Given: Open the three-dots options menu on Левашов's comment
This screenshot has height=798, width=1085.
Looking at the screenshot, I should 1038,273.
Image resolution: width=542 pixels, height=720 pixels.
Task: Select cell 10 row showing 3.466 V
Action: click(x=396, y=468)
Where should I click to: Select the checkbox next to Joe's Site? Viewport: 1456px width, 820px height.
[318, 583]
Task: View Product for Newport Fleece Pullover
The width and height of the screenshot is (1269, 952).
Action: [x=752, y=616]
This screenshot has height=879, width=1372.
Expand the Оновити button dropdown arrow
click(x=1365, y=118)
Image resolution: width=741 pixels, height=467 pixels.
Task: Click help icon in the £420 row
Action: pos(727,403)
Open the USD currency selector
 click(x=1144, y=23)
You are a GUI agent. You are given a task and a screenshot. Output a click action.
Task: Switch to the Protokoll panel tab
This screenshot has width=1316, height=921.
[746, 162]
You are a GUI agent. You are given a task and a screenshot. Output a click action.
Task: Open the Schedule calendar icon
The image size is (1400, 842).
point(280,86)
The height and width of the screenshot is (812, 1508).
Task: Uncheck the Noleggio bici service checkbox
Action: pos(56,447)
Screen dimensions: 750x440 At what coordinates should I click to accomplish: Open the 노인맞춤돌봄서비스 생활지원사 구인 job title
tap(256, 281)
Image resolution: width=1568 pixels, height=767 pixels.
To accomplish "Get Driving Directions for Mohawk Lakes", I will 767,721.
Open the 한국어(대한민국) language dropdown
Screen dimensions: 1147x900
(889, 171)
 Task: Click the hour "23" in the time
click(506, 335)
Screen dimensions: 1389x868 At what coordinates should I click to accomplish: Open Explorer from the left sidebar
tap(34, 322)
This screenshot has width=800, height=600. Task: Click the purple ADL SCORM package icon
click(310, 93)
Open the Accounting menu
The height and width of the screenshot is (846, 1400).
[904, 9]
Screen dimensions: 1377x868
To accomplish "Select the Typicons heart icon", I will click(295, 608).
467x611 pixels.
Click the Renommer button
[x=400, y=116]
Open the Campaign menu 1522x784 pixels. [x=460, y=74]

▶ _Aufgabenziel_: Schreibe alle Datensätze oben neu und ersetze dabei „Screen dimensions“ durch „Screen size“, ohne sonst etwas zu verändern.

▶ _Ausgearbeitete Lösung_:
Given: Open the three-dots options menu on Левашов's comment
This screenshot has height=798, width=1085.
Looking at the screenshot, I should 1038,273.
Image resolution: width=542 pixels, height=720 pixels.
Task: Select cell 10 row showing 3.466 V
Action: click(x=396, y=468)
Where should I click to: Select the checkbox next to Joe's Site? Viewport: 1456px width, 820px height.
[318, 583]
Task: View Product for Newport Fleece Pullover
The width and height of the screenshot is (1269, 952).
Action: [x=752, y=616]
This screenshot has height=879, width=1372.
Expand the Оновити button dropdown arrow
click(x=1365, y=118)
Image resolution: width=741 pixels, height=467 pixels.
Task: Click help icon in the £420 row
Action: pos(727,403)
Open the USD currency selector
 click(x=1144, y=23)
You are a GUI agent. You are given a task and a screenshot. Output a click action.
Task: Switch to the Protokoll panel tab
This screenshot has width=1316, height=921.
[746, 162]
You are a GUI agent. You are given a task and a screenshot. Output a click action.
Task: Open the Schedule calendar icon
The image size is (1400, 842).
point(280,86)
The height and width of the screenshot is (812, 1508).
Task: Uncheck the Noleggio bici service checkbox
Action: pos(56,447)
Screen size: 750x440 At what coordinates should I click to accomplish: Open the 노인맞춤돌봄서비스 생활지원사 구인 job title
tap(256, 281)
Image resolution: width=1568 pixels, height=767 pixels.
To accomplish "Get Driving Directions for Mohawk Lakes", I will 767,721.
Open the 한국어(대한민국) language dropdown
Screen size: 1147x900
(889, 171)
 Task: Click the hour "23" in the time
click(506, 335)
Screen size: 1389x868 At what coordinates should I click to accomplish: Open Explorer from the left sidebar
tap(34, 322)
This screenshot has width=800, height=600. Task: Click the purple ADL SCORM package icon
click(310, 93)
Open the Accounting menu
The height and width of the screenshot is (846, 1400).
[904, 9]
Screen size: 1377x868
To accomplish "Select the Typicons heart icon", I will click(295, 608).
467x611 pixels.
Click the Renommer button
[x=400, y=116]
Open the Campaign menu 1522x784 pixels. [x=460, y=74]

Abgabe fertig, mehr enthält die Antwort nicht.